Delirios místicos.


"Si ya no puedes creer en el Dios en que antes creías, esto se debe a que en tu fe había algo equivocado y tienes que esforzarte en comprender mejor eso que llamas Dios. Cuando un salvaje deja de creer en su dios de madera, eso no significa que no hay Dios, sino que el verdadero Dios no es de madera.” Esta frase de Tolstoi la tengo anotada en un cuaderno desde hace más de 15 años. Cuando uso la palabra "Dios" tengo problemas, porque a aparecer la imagen de un viejito barbudo que hace rato dejó de convencerme.
Creo que tenía 12 o 13 años cuando el delirio místico se adueñó de mi vida. Lo juro. Puede sonar extraño ahora, pero a esa edad, solía sentarme en mi cama por las noche a rezar con fervor el rosario. Imagino que entre la oleada hormonal preadolescente y el abandono de las seguridades de la niñez, necesité un poco de ayuda del más allá. Pero un par de años después ese dios al que celebrábamos en el colegio, al que me obligaban a contarle mis pecados, el que supervisaba mi vida como en una película de espionaje, me quedó chico. Me molestaba sobremanera la mala leche que parecía mostrar todo el tiempo: estando en el paraíso, había decidido poner un monumental árbol lleno de apetitosas manzanas, con la expresa prohibición de no tocarlas. ¡Que egoísmo! Si lo quería para él solo, ¿por qué poner el árbol ahí? ¿Por qué hacerlo tan tentador? Y luego seguían todas esas historias de furia vengativa, de misericordia selectiva. No. Si ese era dios, no era para mí.
No me convertí en atea porque me molestan los absolutos y la idea de afirmar, sin dudas, la inexistencia de dios, me parecía tan absurda como la contraria.
Así que he sido agnóstica desde entonces: si dios está por ahí, en alguna parte, seguro que podía prescindir de mis halagos y atenciones. Y yo podía vivir sin él. Al menos eso creía. Pero no es fácil andar por la vida tan solitario, todos lo sabemos. 
Últimamente leo mucho a Joseph Campbell, un escritor norteamericano experto en mitos.
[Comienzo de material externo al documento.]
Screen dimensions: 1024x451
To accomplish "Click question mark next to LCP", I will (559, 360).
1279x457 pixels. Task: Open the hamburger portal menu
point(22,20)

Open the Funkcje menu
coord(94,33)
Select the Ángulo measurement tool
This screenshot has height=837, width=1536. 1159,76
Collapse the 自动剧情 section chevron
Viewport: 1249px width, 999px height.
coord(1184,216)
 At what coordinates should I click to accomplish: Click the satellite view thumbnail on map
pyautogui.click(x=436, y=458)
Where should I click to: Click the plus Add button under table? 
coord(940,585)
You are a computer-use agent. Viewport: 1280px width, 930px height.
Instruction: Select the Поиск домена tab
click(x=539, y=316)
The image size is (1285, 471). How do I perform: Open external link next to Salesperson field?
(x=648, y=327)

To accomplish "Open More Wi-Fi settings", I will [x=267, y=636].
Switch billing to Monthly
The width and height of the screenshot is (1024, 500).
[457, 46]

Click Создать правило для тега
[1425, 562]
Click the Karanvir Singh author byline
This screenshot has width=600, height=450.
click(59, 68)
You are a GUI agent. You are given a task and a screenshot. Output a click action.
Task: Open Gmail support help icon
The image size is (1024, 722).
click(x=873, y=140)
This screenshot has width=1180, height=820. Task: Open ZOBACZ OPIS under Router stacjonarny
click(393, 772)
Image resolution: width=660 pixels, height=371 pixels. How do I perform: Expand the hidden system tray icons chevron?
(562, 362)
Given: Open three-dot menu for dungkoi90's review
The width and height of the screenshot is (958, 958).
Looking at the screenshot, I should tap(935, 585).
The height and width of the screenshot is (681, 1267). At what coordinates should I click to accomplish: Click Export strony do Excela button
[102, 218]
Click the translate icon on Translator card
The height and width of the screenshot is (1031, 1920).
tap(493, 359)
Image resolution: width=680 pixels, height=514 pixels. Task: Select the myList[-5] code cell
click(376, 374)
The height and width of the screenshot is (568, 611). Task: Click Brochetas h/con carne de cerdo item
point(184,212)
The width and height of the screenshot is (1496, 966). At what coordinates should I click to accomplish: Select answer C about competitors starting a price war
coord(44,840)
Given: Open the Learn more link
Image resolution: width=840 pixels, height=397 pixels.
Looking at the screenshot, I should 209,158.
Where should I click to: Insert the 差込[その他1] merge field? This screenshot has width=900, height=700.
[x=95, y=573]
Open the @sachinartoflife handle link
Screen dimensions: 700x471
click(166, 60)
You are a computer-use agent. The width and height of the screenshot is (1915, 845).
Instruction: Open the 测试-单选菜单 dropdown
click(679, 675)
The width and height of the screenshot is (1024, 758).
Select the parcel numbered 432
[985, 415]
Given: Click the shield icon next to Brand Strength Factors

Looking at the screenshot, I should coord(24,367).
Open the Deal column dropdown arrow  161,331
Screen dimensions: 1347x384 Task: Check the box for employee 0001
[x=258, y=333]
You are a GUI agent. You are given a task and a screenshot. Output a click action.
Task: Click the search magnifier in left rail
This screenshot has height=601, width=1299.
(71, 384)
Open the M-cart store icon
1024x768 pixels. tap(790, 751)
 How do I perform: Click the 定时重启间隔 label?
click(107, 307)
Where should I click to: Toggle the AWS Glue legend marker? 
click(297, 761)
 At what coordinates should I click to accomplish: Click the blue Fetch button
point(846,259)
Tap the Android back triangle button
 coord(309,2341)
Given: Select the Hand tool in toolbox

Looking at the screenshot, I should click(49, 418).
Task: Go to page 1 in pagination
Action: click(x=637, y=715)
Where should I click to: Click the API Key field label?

Años y años de recorrer el mundo, escuchando todas las historias que nos hemos contado para darle sentido a nuestra existencia, lo han convencido de la innegable necesidad que tenemos de lo sagrado. El asunto sería que -en definitiva- necesitamos creer en algo. Sin eso, al parecer, estamos perdidos. (Y no sé a ustedes, pero cuando veo a mi alrededor no me resulta difícil creerlo).
“El hilo se ha perdido; el laberinto se ha perdido también. Ahora ni siquiera sabemos si nos rodea un laberinto, un secreto cosmos, o un caos azaroso". Palabras de Borges. Cuando perdimos el mito, el lugar que ocupaba en nuestra vida lo sagrado, perdimos el sentido. Y continúa: "Nuestro hermoso deber es imaginar que hay un laberinto y un hilo. Nunca daremos con el hilo; acaso lo encontramos y lo perdemos en un acto de fe, en una cadencia, en el sueño, en las palabras que se llaman filosofía o en la mera y sencilla felicidad”. "Nuestro hermosos deber", dice Borges, es imaginar. Nuestro hermoso deber es crear el laberinto y el hilo, crear el mito y creer.
"Nacemos solos, vivimos solos, morimos solos. Sólo mediante el amor y la amistad podemos crear la ilusión momentánea de que no estamos solos". Aquí es Orson Welles, el que viene a rescatarnos. La clave está en la palabra "ilusión". Una ilusión puede ser tanto una "representación sin verdadera realidad, sugerida por la imaginación o causada por engaño de los sentidos" (dice la RAE), como una "esperanza cuyo cumplimiento parece especialmente atractivo". Me quedo con la segunda acepción. Si lo que que nos queda es la ilusión, bienvenida sea.